Sifat orang Yahudi yang kedua sangat materialistis, yaitu segala sesuatu harus dilihat dengan nyata. Itu sebabnya al-Qur’an mengecam mereka. Nabinya pun, Nabi Musa as pernah satu ketika bermohon kepada Tuhan seperti termaktub dalam Al-Qur’an surat al-A’raf ayat 138 dan 143 berikut. QS al-A’raf ayat 138.
وَجَاوَزْنَا بِبَنِيْٓ اِسْرَاۤءِيْلَ الْبَحْرَ فَاَتَوْا عَلٰى قَوْمٍ يَّعْكُفُوْنَ عَلٰٓى اَصْنَامٍ لَّهُمْۚ قَالُوْا يٰمُوْسَى اجْعَلْ لَّنَآ اِلٰهًا كَمَا لَهُمْ اٰلِهَةٌۗ قَالَ اِنَّكُمْ قَوْمٌ تَجْهَلُوْنَ
Artinya, “Kami menyeberangkan Bani Israil (melintasi) laut itu (dengan selamat). Ketika mereka sampai kepada suatu kaum yang masih tetap menyembah berhala, mereka (Bani Israil) berkata, “Wahai Musa, buatlah untuk kami tuhan (berupa berhala) sebagaimana tuhan-tuhan mereka.” (Musa) menjawab, “Sesungguhnya kamu adalah kaum yang bodoh.”” QS al-A’raf ayat 143.
وَلَمَّا جَاۤءَ مُوْسٰى لِمِيْقَاتِنَا وَكَلَّمَهٗ رَبُّهٗۙ قَالَ رَبِّ اَرِنِيْٓ اَنْظُرْ اِلَيْكَۗ قَالَ لَنْ تَرٰىنِيْ وَلٰكِنِ انْظُرْ اِلَى الْجَبَلِ فَاِنِ اسْتَقَرَّ مَكَانَهٗ فَسَوْفَ تَرٰىنِيْۚ فَلَمَّا تَجَلّٰى رَبُّهٗ لِلْجَبَلِ جَعَلَهٗ دَكًّا وَّخَرَّ مُوْسٰى صَعِقًاۚ فَلَمَّآ اَفَاقَ قَالَ سُبْحٰنَكَ تُبْتُ اِلَيْكَ وَاَنَا۠ اَوَّلُ الْمُؤْمِنِيْنَ
Artinya,”Ketika Musa datang untuk (bermunajat) pada waktu yang telah Kami tentukan (selama empat puluh hari) dan Tuhan telah berfirman (langsung) kepadanya, dia berkata, “Ya Tuhanku, tampakkanlah (diri-Mu) kepadaku agar aku dapat melihat Engkau.” Dia berfirman, “Engkau tidak akan (sanggup) melihat-Ku, namun lihatlah ke gunung itu. Jika ia tetap di tempatnya (seperti sediakala), niscaya engkau dapat melihat-Ku.”

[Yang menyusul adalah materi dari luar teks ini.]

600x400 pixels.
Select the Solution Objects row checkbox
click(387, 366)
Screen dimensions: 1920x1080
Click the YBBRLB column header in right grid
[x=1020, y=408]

Maka, ketika Tuhannya menampakkan (keagungan-Nya) pada gunung itu, gunung itu hancur luluh dan Musa pun jatuh pingsan.
Setelah Musa sadar, dia berkata, “Mahasuci Engkau. Aku bertobat kepada-Mu dan aku adalah orang yang pertama-tama beriman.”” “Ini dua sifatnya. Itu sebabnya, atau itu salah satu sebab mengapa mereka dikecam. Tetapi kita lihat lagi sekarang, bagaimana Islam berhadapan dengan orang Yahudi yang ini,” sambung Prof Quraish. Seperti dikatakan sebelumnya, ada Yahudi yang baik.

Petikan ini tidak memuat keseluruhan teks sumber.